The Succah, a Temporary Home
There is a well known principle in Jewish thought that explains how a name always expresses its possessor’s essence. By studying the depth behind a name, a person can glean an understanding of the spiritual nature of that which bears the name. Similarly, the names of the holidays reflect their core (Michtav M’Eilyahu II p.17). Based on this idea we should analyze why the holiday of Succot is named for the mitzvah of dwelling in the succah instead of the mitzvah of the arbah minim (“four spicies” — etrog, lulav, myrtle and willow). In what way does the name Succot encapsulate the essence of this holiday?
The commentaries say that one way to make teshuva last is by getting to the underlying reason for committing the transgression, and thereby attack the problem at its root. Therefore, we must ask ourselves: What is the underlying root of all sins? The Talmud teaches that a person only sins because a spirit of foolishness entered him (Sotah 3a). The reason for this is because a person is choosing the trivial and temporary pleasures of this world when committing a sin, over the permanent and indescribable pleasures of the World-to-Come. No one in his right mind would make such a decision. However, the yetzer hara magnifies the pleasures of this world, while making us forget about the World-to-Come, so that we may sin. The gemara calls this trickery a spirit of foolishness, and is the underlying cause of all sins. This implies that our tendency to forget this world’s transience is the root of sinning.

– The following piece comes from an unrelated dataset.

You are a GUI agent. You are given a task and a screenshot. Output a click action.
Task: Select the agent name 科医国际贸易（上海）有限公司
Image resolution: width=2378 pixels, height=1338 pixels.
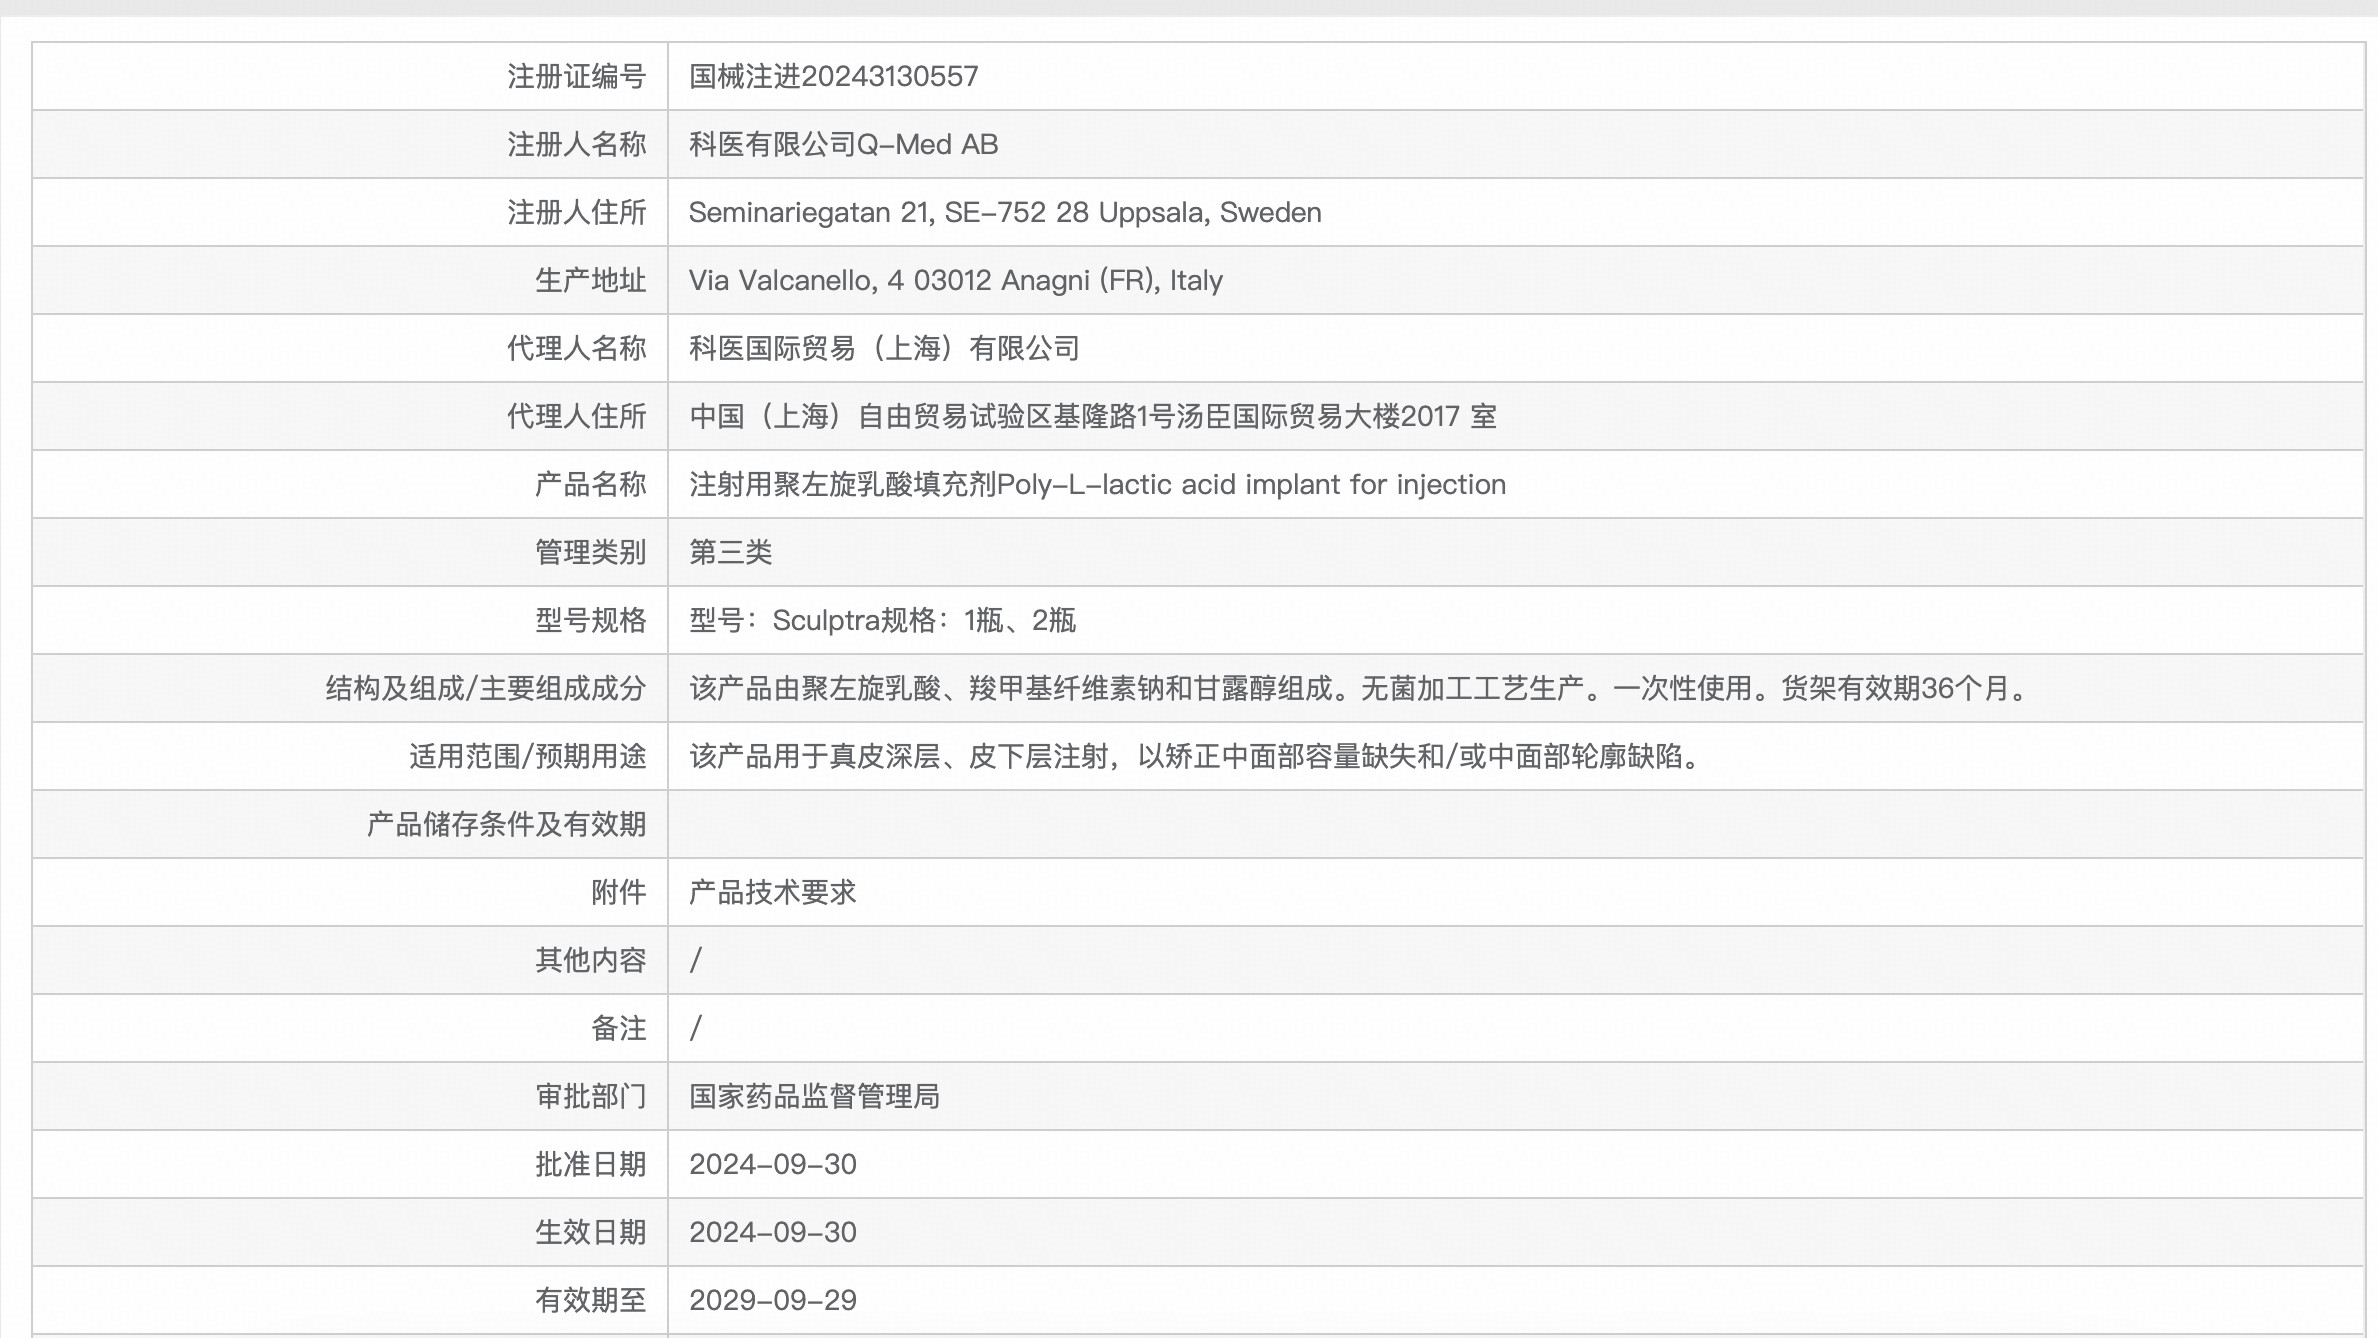click(884, 348)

On Yom Kippur, the day when the soul speaks louder than the body, we see the temporary nature of this world clearly, and we thus make all sorts of resolutions to change ourselves for the better. However, with the passage of time we forget the lesson of Yom Kippur. As we go further away from Yom Kippur the body begins to speak louder and louder, to the point that we choose the pebbles of this world over the diamonds of World-to-Come. The mitzvah of dwelling in the succah is meant to make the clarity of Yom Kippur last (see the Chida’s Simchat Haregel, Succot 1). How is this so?
The Alshich explains that every soul is taken from its permanent home in the spiritual world to a temporary home in this physical world at birth, to accomplish its unique task. Once its job is done, the soul is removed from this temporary dwelling, back to its permanent home in the World-to-Come (Torat Moshe on Vaykra 23:33). Throughout the course of the year, people often forget that the physical world is only a means to an end, and not an end in and of itself. By leaving our seemingly permanent homes for seven days and dwelling in the temporary succah we put our bodies in a state where the dilemma of the soul can be felt, which left its permanent spiritual home and entered this temporary physical world. This mitzvah, therefore, reminds us of the fact that our stay here in the physical world is a temporary one. This is one message behind the mitzvah of succah.
If we carry the message of dwelling in the succah with us throughout the year it would be much easier to live up to our own moral standards. When the yetzer hara tempts us to sin we should remind ourselves not to give up our permanent lives in the World-to-Come for the fleeting and temporary ones in this physical world. This is the only way to fight the yetzer hara. Perhaps this is the depth behind the custom of beginning to build the succah immediately after breaking the fast of Yom Kippur (Shulchan Aruch, Orach Chaim 624:5 & 625:1). The succah, with its message of the transience of this world, is the perfect way to begin anew following Yom Kippur.
To what extent does this idea go? It is told about the Chafetz Chaim that he was once visited by a high-standing official. Upon seeing the Chafetz Chaim’s humble home, the official asked him where all of his belongings were. The Chafetz Chaim responded by asking where the official’s belongings were.
The official replied, “But I am only a visitor, passing through the city. All my furniture and possessions are in my home.”
The Chafetz Chaim responded, “Ah, so am I just a visitor, passing through this world. All my real possessions, which are much more valuable than anything I could ever own here, are waiting for me in the World-to-Come.”
The Chida suggests that this may also be a reason why we read Megillat Kohellet on Succot. In Kohellet, Shlomo HaMelech, who owned nearly every physical possession of any value or worth, speaks of the transience of this world. Its main lesson is that pursuing the physical will never satisfy a person’s spiritual soul, as in the statement in the Midrash that no one dies with even half of his wishes fulfilled (Kohellet Rabbah 1:34). This is the perfect message for the holiday of Succot.
We can now address the question of why the holiday of Succot is named after the mitzvah of sitting in a succah and not after the arbah minim The Alshich explains that since the lesson we gain from dwelling in the succah is so fundamental, it becomes the primary theme of the holiday (Torat Moshe on Vaykra 23:33). It is this mitzvah and the ideas behind it that can help us carry our teshuva into the new year.